Monday, Feb. 03, 1997

A PROPHETIC DELVER

By LANCE MORROW

I died, you know," James Dickey was saying, nine months ago. "I flat-lined! I heard the doctor say, 'My God, we lost him!'... But ain't nothin' to dyin', really. You just get tired. You kind of drift away."

The poet, on that occasion, came back from the dead. He thought it was a hell of a thing to have flown over such enemy territory and survived. He told me about it in a tone suggesting both comic metaphysical adventure and a reverent terror. He'd (temporarily) flown away from death, in maybe the way he had made it back from night bombing missions as a pilot in World War II.

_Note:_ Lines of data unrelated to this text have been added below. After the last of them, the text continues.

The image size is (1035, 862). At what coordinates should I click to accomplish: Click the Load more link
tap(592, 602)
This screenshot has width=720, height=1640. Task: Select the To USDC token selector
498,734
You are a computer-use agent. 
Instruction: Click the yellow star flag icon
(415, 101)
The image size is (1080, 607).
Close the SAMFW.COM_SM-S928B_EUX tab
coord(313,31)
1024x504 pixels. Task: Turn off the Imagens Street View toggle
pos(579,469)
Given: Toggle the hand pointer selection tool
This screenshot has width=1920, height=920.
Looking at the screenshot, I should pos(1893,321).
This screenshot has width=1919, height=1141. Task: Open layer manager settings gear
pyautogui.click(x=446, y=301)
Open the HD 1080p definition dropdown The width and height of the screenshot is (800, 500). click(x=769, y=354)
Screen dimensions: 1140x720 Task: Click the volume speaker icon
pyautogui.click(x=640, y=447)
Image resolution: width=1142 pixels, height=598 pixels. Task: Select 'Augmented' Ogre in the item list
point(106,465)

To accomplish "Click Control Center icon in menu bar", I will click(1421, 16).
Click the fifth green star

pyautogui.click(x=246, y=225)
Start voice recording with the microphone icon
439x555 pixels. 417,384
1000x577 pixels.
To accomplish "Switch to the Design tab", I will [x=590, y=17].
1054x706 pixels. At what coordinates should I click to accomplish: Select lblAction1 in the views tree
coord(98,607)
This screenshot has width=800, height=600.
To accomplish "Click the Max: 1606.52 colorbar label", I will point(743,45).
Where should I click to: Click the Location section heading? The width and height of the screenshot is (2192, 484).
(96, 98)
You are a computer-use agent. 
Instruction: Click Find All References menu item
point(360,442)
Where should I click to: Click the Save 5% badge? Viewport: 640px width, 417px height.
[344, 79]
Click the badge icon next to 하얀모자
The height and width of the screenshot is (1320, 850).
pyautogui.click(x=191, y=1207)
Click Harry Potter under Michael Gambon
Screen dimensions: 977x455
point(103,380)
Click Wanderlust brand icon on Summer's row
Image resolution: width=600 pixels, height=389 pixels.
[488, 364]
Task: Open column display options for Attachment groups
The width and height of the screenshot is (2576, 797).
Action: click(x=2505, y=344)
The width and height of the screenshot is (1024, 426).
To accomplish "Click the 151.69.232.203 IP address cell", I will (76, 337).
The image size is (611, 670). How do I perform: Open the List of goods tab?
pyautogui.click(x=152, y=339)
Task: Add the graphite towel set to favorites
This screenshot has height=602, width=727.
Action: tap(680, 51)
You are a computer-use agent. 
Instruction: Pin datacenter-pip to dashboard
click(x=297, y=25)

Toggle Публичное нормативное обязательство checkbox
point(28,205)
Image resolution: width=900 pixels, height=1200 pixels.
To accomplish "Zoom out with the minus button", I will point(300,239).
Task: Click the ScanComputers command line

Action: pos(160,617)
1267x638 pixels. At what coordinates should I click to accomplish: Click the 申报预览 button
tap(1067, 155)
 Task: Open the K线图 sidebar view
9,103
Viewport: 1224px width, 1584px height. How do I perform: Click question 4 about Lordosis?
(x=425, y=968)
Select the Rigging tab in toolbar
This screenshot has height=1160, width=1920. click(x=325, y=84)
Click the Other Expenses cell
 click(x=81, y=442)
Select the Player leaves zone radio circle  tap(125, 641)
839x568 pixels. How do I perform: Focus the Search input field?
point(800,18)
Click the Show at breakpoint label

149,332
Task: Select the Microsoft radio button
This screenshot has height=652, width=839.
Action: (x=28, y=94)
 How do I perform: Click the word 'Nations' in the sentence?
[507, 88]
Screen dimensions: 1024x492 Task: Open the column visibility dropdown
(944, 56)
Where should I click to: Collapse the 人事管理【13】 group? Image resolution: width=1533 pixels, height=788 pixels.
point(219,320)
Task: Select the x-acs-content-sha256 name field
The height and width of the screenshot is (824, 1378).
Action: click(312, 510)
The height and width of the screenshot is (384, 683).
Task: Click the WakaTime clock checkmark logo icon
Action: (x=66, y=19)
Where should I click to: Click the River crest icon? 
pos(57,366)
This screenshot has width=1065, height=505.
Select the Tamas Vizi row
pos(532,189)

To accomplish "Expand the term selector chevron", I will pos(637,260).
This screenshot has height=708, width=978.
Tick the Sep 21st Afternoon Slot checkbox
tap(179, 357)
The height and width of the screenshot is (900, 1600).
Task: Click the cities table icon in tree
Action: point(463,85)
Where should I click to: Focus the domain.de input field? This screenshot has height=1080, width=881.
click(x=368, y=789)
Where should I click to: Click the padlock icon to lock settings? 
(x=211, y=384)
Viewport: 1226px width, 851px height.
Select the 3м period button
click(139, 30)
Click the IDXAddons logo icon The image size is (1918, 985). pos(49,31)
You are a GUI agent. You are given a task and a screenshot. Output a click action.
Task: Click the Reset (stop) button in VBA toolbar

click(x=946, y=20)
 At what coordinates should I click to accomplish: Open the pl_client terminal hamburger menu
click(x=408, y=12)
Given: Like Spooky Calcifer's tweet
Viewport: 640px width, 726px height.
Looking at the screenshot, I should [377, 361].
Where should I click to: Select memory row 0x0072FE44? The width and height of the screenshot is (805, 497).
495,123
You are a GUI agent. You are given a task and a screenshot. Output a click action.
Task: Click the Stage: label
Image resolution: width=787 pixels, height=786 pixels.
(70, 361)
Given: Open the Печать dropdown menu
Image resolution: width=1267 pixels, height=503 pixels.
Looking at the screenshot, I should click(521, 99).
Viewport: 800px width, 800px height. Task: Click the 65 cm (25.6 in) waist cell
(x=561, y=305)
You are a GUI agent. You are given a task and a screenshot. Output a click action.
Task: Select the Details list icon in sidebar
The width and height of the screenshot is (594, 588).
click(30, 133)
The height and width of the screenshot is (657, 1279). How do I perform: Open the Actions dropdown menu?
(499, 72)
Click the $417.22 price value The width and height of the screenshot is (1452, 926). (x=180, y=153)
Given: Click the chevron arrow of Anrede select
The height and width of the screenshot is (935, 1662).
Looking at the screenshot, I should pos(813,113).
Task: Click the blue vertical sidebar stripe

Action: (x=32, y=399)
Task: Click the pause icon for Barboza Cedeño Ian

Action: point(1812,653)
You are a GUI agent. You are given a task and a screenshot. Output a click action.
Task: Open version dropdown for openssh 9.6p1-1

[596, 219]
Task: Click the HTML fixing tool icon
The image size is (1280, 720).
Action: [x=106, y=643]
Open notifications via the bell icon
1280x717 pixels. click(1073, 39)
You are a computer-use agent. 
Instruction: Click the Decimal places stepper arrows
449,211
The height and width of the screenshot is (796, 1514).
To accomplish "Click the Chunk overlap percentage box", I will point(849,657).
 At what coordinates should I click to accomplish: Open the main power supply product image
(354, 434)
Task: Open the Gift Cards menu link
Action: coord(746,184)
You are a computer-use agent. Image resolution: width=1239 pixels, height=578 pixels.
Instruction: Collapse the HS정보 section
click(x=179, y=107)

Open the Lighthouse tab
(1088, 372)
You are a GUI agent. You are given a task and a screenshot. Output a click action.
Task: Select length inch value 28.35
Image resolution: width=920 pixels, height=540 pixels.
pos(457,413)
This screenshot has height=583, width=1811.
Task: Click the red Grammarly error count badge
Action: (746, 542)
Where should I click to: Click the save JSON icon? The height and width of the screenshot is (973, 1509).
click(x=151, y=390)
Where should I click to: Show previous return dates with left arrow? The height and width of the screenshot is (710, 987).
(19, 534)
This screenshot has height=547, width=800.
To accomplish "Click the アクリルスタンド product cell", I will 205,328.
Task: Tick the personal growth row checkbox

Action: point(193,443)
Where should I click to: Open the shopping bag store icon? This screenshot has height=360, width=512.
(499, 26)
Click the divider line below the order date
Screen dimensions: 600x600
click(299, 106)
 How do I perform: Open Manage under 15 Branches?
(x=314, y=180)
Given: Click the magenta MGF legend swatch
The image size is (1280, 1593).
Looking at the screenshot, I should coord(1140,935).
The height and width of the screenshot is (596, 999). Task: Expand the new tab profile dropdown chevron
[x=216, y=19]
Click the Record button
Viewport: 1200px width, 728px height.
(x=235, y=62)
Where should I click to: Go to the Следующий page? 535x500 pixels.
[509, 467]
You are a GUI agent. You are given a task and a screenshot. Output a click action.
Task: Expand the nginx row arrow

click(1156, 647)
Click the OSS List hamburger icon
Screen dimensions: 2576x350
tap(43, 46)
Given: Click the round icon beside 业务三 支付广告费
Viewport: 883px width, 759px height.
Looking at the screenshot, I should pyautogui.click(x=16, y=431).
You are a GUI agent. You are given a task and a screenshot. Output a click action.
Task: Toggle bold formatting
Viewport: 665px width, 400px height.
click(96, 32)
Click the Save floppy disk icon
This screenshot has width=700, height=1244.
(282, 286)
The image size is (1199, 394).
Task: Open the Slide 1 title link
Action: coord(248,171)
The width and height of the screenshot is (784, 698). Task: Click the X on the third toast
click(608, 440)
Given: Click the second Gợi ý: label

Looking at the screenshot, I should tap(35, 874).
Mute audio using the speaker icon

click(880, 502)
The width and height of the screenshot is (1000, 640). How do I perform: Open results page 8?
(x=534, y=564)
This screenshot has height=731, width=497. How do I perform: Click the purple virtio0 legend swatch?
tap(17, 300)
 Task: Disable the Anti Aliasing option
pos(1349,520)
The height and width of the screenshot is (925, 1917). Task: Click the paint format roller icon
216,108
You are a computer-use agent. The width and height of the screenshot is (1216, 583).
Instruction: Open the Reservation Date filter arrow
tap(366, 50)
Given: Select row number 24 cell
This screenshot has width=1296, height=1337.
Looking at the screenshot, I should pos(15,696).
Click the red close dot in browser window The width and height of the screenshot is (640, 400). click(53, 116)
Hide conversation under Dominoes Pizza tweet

But over the past couple of years, Dickey's big Southern boy-outdoorsman's frame (he used to look like a football coach or like the Georgia sheriff he played in the movie version of his novel Deliverance) had collapsed into a 73-year-old ruin, his flesh slack over the armature of bone, the lungs and liver a disaster. He had his oxygen tank wheeled into the classroom when he taught poetry each week at his beloved University of South Carolina. His eyes, behind big, smudged glasses, would wander in a haunted way. His mind, however, remained a miracle of clarity, discernment, tender mischief and phenomenal memory.

I saw Dickey one Sunday afternoon in November, when my wife Susan and I spent five hours at his house on Lake Katherine in Columbia, South Carolina. He sat in a big chair in his living room, surrounded by a kind of fortress of his favorite books, hundreds of them, arranged in crenellated battlements around his chair so that he could reach out to find old friends--poets, novelists, historians, essayists. He seemed to remember everything he had ever read and recited long passages to us. He took the consolations of literature, gathering to himself in a near death inventory the writers he had loved.

His voice proclaimed the shimmeringly intelligent performer who lived on in the ruins. After declaiming a piece of writing he liked, he'd say, "That's goooooood, isn't it?"--the drawn-out Southern goooooood being a favorable verdict that may also have been applied, in his earlier years, to certain sour-mash bourbons and, it must be said, to women he admired with what was sometimes an obnoxious ardor.

Dickey showed me the thick text on celestial navigation from a correspondence course he had proudly passed. A huge-screen television, set on mute, played pro-football games as we talked. He had his cordless phone beside him. His son Christopher, a Newsweek correspondent, called from Paris. Jim worried and fussed about Christopher's going down to Africa on assignment, thinking it might be dangerous. He had another son, Kevin, and a daughter, Bronwen. Later in the afternoon, out of nowhere, Dickey said with sudden intensity, "God, I do love my children!"

His poetry is not much read today. Perhaps almost no one's is. Dickey was a celebrity once, in the 1960s, when poets (e.g., Robert Lowell, Allen Ginsberg) could still command a modest fame. In 1966 Dickey won the National Book Award for Buckdancer's Choice. Readers made a connection between Vietnam and his poem The Firebombing, which recorded an ex-pilot's agony as, 20 years after World War II, he meditated on the holocaust he had dropped upon Japan: "...when those on earth/ Die there is not even sound; one is cool and enthralled in the cockpit/ Turned blue by the power of beauty/ ...this detachment/ The honored aesthetic evil..." Dickey took on a passing Hollywood glamour in the '70s, when Deliverance became a best seller and Burt Reynolds starred in the movie.

Dickey was never enrolled in the obedience school of political correctness. He came from an earlier time, and anyway, his profoundly masculine imagination had a luminous, incorruptible autonomy. You may pick up traces of Walt Whitman or Gerard Manley Hopkins or Hart Crane--or Theodore Roethke, who was one of Dickey's favorites. But Dickey was himself--a now and then wild American, good at putting his own myths in motion and intoxicated by the English language. English professors called him "Orphic" or "Delphic," a prophetic delver, with an eye for nature and, interestingly, for the sometimes violent meanings of machines (cars, fighter planes). At his best, in the poems he wrote from the late '50s to the early '70s, he produced work of a virile and transformative splendor.

Over the Christmas holiday, Dickey told a friend, Ward Briggs, a classics professor at the University of South Carolina, "I had a dream last night. I was back in high school playing football. I scored three touchdowns, including the winning touchdown, and I ended up with the most beautiful girl in the school. I said to her, 'This is the most wonderful day of my life. Too bad it's only a dream.' And she said, 'Yes, but in the dream it's real.'" One night, near the end, Briggs whispered in Dickey's ear, "In the dream it's real." The poet squeezed Briggs' hand and said, "I know it is." Two nights later, early last week, Jim Dickey died for good.